I made a point to go down 9th again today, hoping to see her. Just to say hi, or maybe see if she needed a hand. I haven't seen her since. But every now and then she comes to mind and I imagine what it would be like to brave the city without sight. I remember how small and overwhelmed I felt when I just arrived. Every sound I heard from my bed at night, made my mind reel, imagining what it might be. I was always weary of people walking too closely behind me.

Un-slanted sidewalk curbs never crossed my mind. I guess you never know what someone might fear, until you've walked in their shoes. Or at least helped them walk in their own.

Sunday, January 3, 2010

Fear and loathing in the Gap fitting room

Yesterday while waiting for Jason to try on clothes at the Gap, I overheard two employees' conversation:

"I'm feelin' it today," one said to the other, "today's the day I'm gonna punch someone in the face."
"I hear ya," the other replied, "I had to walk off the floor at one point."
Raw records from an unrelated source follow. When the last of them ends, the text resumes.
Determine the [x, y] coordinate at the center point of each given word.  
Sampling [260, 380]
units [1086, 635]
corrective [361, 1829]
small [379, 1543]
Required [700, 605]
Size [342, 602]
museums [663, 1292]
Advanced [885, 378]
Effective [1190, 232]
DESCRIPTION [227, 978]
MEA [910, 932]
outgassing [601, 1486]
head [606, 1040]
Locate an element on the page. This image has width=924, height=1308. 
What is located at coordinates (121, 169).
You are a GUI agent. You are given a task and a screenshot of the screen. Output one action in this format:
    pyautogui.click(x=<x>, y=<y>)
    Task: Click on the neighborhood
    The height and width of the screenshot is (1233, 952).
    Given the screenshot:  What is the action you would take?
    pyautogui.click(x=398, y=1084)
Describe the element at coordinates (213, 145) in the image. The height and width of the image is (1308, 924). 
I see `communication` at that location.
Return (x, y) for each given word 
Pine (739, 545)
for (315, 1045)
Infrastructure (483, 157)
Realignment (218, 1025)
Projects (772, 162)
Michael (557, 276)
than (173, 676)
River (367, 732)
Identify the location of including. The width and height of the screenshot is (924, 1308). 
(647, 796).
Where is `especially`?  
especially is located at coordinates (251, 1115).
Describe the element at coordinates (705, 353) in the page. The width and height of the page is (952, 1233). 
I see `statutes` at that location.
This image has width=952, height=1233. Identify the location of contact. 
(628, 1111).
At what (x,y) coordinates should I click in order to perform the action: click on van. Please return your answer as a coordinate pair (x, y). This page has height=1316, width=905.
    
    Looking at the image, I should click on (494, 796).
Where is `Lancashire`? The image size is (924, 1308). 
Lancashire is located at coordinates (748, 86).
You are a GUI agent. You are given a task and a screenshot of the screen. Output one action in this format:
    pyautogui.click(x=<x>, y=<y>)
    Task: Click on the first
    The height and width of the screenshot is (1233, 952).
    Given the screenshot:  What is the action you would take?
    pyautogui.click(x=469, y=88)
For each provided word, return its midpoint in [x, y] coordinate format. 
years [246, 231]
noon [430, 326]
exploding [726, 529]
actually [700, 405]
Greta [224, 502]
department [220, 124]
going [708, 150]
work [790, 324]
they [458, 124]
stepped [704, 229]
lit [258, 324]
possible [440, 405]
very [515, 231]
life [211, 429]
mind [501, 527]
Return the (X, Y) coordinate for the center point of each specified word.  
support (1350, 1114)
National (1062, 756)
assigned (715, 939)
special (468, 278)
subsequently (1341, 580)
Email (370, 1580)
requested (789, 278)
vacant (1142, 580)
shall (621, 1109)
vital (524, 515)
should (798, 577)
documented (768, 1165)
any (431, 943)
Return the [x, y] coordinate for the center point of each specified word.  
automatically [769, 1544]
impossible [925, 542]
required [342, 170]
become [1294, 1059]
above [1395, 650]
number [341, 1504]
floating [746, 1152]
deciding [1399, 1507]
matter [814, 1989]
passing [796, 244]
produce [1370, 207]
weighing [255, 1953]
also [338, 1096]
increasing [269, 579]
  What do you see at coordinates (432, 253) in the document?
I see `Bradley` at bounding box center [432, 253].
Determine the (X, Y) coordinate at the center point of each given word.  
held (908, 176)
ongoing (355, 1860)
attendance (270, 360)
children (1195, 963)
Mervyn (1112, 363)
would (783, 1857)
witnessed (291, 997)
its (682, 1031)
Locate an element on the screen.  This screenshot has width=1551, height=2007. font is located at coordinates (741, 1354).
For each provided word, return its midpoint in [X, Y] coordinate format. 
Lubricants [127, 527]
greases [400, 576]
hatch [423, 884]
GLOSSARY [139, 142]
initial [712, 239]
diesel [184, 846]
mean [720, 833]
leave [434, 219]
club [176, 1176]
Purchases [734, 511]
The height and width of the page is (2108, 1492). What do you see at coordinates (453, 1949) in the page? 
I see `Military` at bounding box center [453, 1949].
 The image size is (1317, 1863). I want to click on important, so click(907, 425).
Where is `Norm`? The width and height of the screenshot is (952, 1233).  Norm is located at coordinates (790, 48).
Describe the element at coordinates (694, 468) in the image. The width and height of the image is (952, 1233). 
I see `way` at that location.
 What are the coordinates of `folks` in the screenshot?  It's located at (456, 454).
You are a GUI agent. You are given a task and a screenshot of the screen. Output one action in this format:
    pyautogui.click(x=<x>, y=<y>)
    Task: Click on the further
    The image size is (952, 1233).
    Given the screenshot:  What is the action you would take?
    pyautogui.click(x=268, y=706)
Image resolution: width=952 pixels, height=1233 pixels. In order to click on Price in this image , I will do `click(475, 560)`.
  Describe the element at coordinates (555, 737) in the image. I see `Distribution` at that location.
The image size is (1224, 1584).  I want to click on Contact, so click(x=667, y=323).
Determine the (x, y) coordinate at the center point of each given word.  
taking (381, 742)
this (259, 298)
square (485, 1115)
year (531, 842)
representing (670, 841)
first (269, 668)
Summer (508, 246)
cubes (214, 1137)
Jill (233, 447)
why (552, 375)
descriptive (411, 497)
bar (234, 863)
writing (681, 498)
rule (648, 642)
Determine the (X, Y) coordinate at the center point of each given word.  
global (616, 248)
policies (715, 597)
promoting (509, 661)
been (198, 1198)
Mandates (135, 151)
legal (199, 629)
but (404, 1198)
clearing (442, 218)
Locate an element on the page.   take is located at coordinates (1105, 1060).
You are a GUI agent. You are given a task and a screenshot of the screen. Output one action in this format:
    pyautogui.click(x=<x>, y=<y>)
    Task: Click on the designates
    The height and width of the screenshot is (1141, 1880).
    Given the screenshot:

It went on like that for a minute or two. I couldn't help but wonder if they thought I was cruisin' for a bruisin'. What poor taste to speak so nastily about customers who were in clear view and earshot, I thought. They should save that kind of talk for the break room. At least then people may mistake their miserable mugs for the result of a non-work-related problem.

Then I realized that's easy for me to say, now that I have a full-time writing job I thoroughly enjoy. There was a point during my brief stint as a Starbucks Barista when everything, from the sound of the coffee timer dinging to a customer's request for the bathroom key, made me want to spew expletives. At the time, I told myself I hid my loathing sufficiently. In reality, the look on my face (even behind a forced smile) probably said it all. Perhaps I might as well have been one of those Gap girls.

I've decided that enjoying my job is something I should never take for granted. And I'll always tip my Barista.